Input data –

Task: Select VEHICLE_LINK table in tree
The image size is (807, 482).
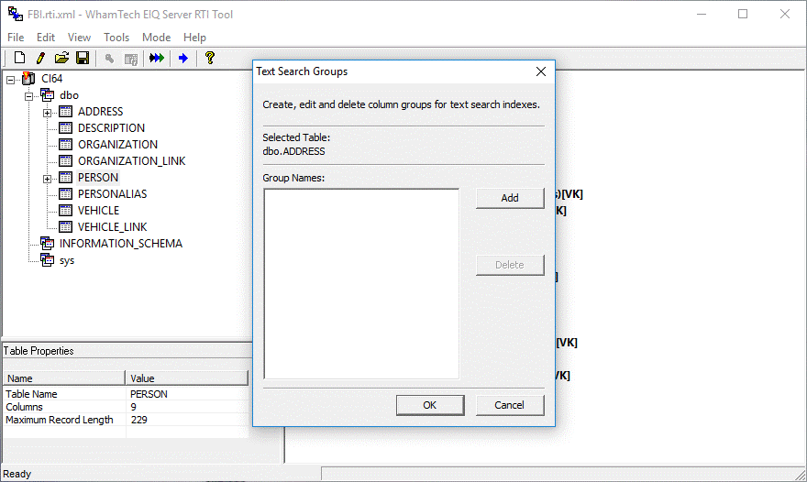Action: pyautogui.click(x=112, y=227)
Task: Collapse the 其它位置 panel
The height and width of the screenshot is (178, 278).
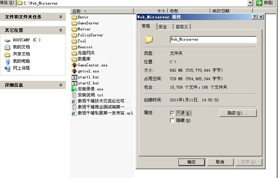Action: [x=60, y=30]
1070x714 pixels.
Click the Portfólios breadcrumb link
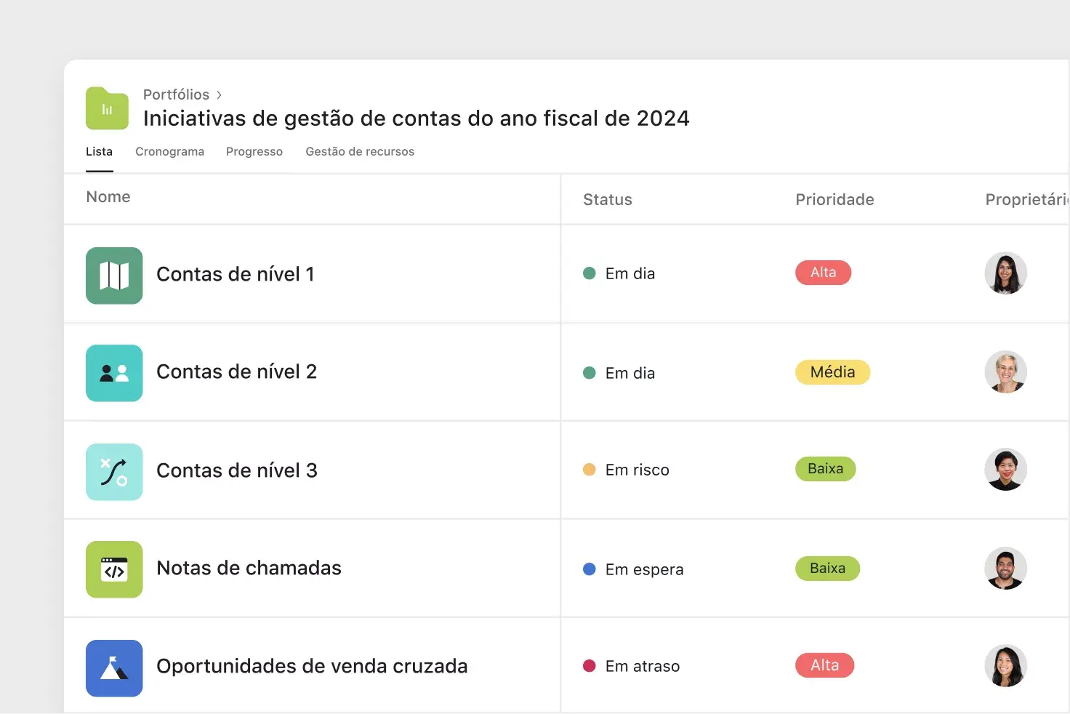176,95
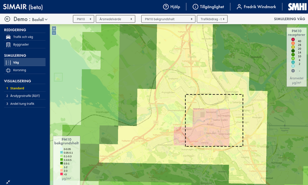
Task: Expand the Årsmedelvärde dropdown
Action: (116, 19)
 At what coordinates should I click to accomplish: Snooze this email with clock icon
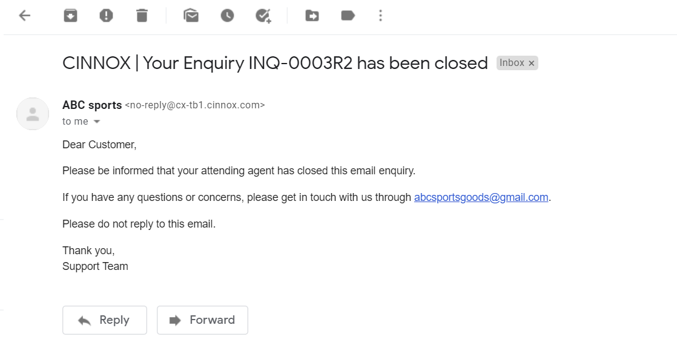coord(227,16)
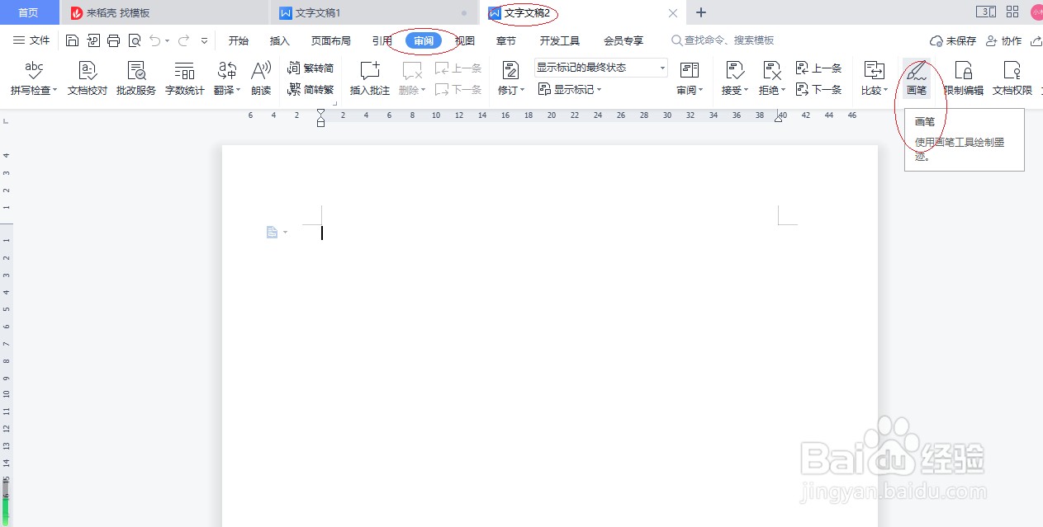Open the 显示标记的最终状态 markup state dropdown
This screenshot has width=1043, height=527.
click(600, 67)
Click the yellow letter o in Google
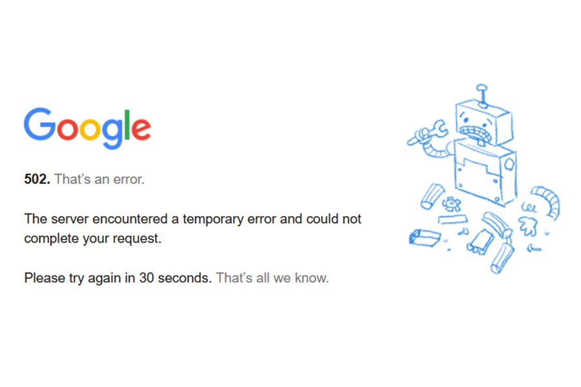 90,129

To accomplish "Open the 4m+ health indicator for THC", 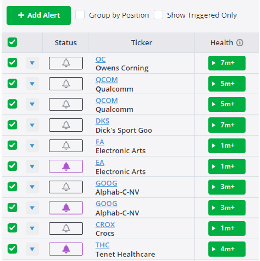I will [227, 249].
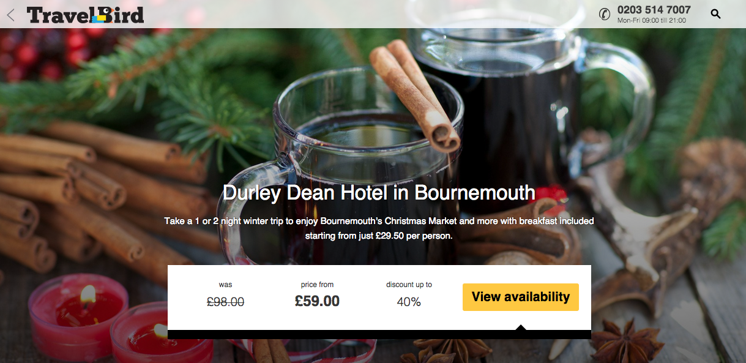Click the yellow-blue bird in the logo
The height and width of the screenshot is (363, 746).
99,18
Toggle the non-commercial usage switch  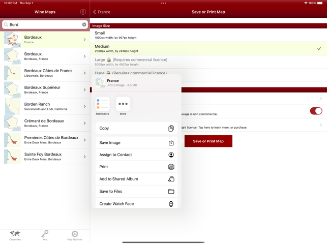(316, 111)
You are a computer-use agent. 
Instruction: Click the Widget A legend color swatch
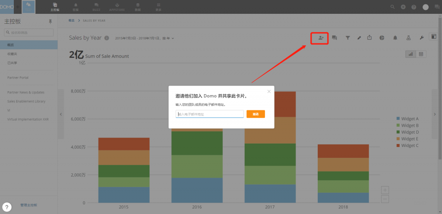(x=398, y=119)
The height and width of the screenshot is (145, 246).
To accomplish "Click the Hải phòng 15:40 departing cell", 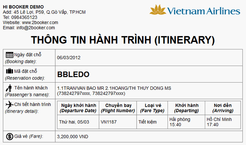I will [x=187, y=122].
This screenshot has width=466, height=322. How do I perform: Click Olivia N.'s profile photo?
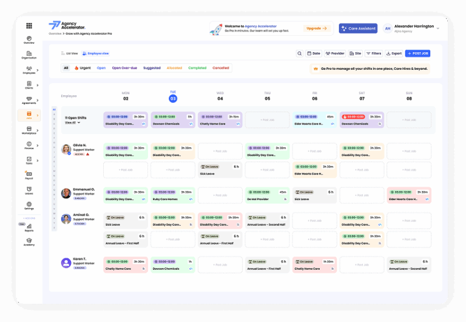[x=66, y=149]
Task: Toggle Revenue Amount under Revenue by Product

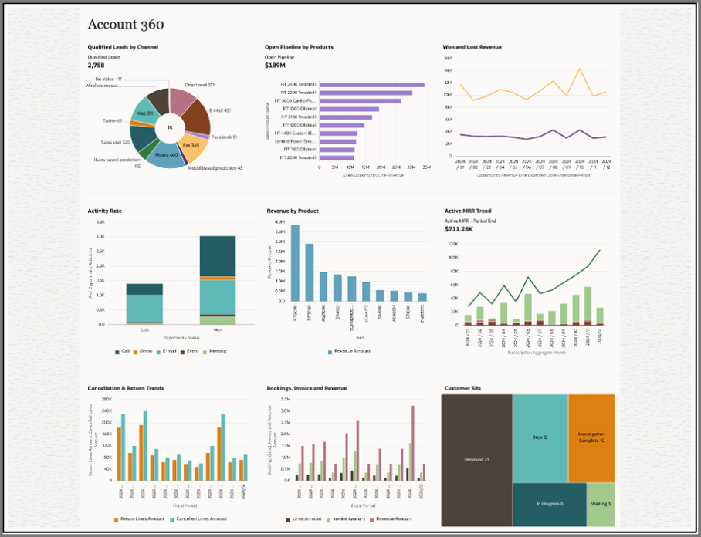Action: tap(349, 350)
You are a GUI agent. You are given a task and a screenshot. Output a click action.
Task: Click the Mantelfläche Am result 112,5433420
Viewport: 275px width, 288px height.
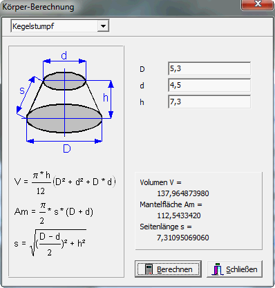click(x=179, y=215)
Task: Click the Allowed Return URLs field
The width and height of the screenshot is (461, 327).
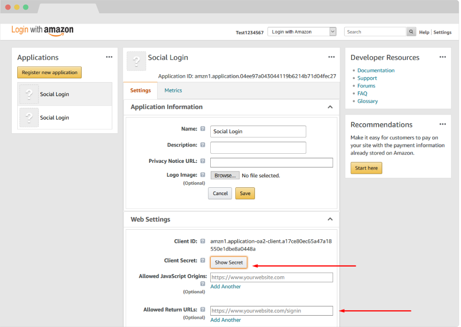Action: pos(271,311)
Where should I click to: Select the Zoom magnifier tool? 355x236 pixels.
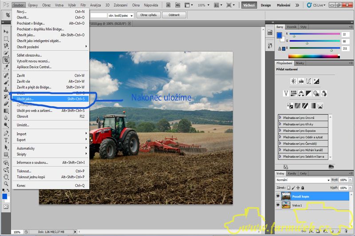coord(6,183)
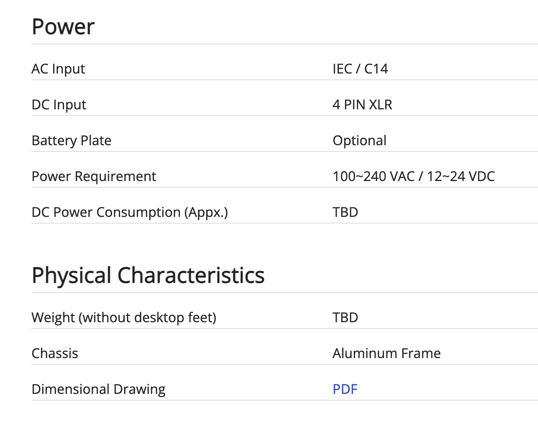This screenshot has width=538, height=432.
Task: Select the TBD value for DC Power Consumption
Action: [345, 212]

Aim of the task –
Reproduce exactly the lines that run from the line holding "This screenshot has width=466, height=322." through the final line of the entries, and omit every picture.

Solution for this problem –
This screenshot has width=466, height=322. How do I perform: Click Olivia N.'s profile photo?
[x=66, y=149]
Task: Toggle Revenue Amount under Revenue by Product

Action: tap(349, 350)
You are a GUI agent. You are given a task and a screenshot. Output a click action.
Task: Click the Mantelfläche Am result 112,5433420
Viewport: 275px width, 288px height.
click(x=179, y=215)
Task: Click the Allowed Return URLs field
The width and height of the screenshot is (461, 327).
Action: pos(271,311)
Where should I click to: Select the Zoom magnifier tool? 355x236 pixels.
coord(6,183)
This screenshot has width=538, height=432.
Task: Select the TBD value for DC Power Consumption
Action: [345, 212]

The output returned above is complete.